院長コラム

日常生活でできる「ロコモティブシンドローム」予防法

2023.12.18
整形外科の疾患

歩いたり立ち上がったりする移動機能が低下し、将来的に介護が必要になるリスクが高まる「ロコモティブシンドローム(ロコモ)」。
車での移動が多い現代社会では、歩く機会が少なく、移動機能の低下が顕著です。
自覚症状が無くてもロコモになっていたり、すでに進行したりしている場合が多くあることも分かっています。
前回のコラム「ロコモティブシンドロームとは? 歩ける体でいるために知っておきたいこと」では、その原因やセルフチェックの方法について解説しました。
今回は、ロコモを進行させないための対策についてお話しします。

ロコモティブシンドロームの仕組み
前回のおさらいで、ロコモの仕組みを見てみましょう。
加齢・運動不足・運動器疾患・肥満・やせすぎ

運動器の障害による筋力やバランス能力の低下

転倒による骨折などのけが

行動制限による筋力量の減少

要支援・要介護・寝たきり

ロコモティブシンドロームへの対処
ロコモは病気ではなく、運動器の障害のために移動機能が低下した状態を指します。
運動器は日常的に体を動かして負荷をかけることで維持されます。
そのためロコモを防ぐには、適度に運動し運動器を大事に使い続けることが欠かせません。
すでにロコモになっている場合も、運動や食事といった生活習慣の改善が重要です。
まずは運動について、エクササイズの方法を紹介します。

ロコトレ(ロコモーショントレーニング)
ロコモを予防するには、バランス能力をつけて下半身の筋肉を鍛えることが大切です。
バランス能力をつけるには「片脚立ち」、下半身の筋力をつけるには「スクワット」が有効です。
それぞれやり方を解説します。

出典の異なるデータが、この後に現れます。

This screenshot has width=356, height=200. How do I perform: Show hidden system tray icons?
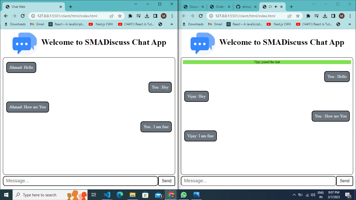[294, 195]
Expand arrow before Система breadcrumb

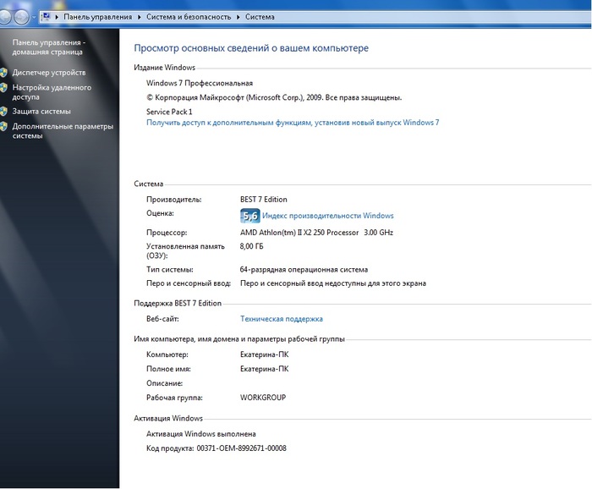238,17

まずは無理をせずに少しずつやってみましょう。

①片脚立ち
1. 真っすぐの姿勢で立ち、床につかない程度に片脚を上げます。
2. この状態を1分間保ちます。
3. もう一方の脚でも行い、これを1日に3回行います。
バランスを崩して転倒すると危険なので、必ずつかまれるものがある場所で行ってください。
支えが必要な人は、机に手や指をついて行っても構いません。


②スクワット
1. 足を肩幅に広げて立ちます。
2. 膝がつま先よりも前に出ないように、2〜3秒間かけて膝を曲げ、ゆっくり元に戻ります。
3. 5〜6回を1セットとし、1日3セット行います。
スクワットができない人は、イスに腰かけ、机に手をついて立ち座りの動作を繰り返します。


ロコモティブシンドロームを予防・改善する食事
ロコモの予防、改善には運動もさることながら、バランスの良い毎日の食事が大切です。
骨や筋肉をつくるタンパク質やカルシウムを多く含む食材を積極的に取りましょう。
また、カルシウムの吸収を高めるビタミンDも意識して取りたいものです。

日常的に意識して取りたい食材を紹介します。
魚   ― タンパク質、カルシウム、ビタミンD
肉   ― タンパク質
卵   ― タンパク質
牛乳  ― タンパク質、カルシウム
野菜  ― ビタミン、食物繊維
大豆  ― タンパク質、カルシウム
海藻  ― ミネラル、食物繊維
果物  ― ミネラル、ビタミン、食物繊維
きのこ ― ミネラル、ビタミンD、食物繊維

ロコモティブシンドロームの改善は、自分の体力や体の状態に合わせて行うことが大切です。
無理をせずに、医師と相談しながら行うことをおすすめします。
セルフチェックでロコモの判定が出た方は、当院にお気軽にご相談ください。
早期に改善に取り組んで、いつまでも歩ける体でいたいですね。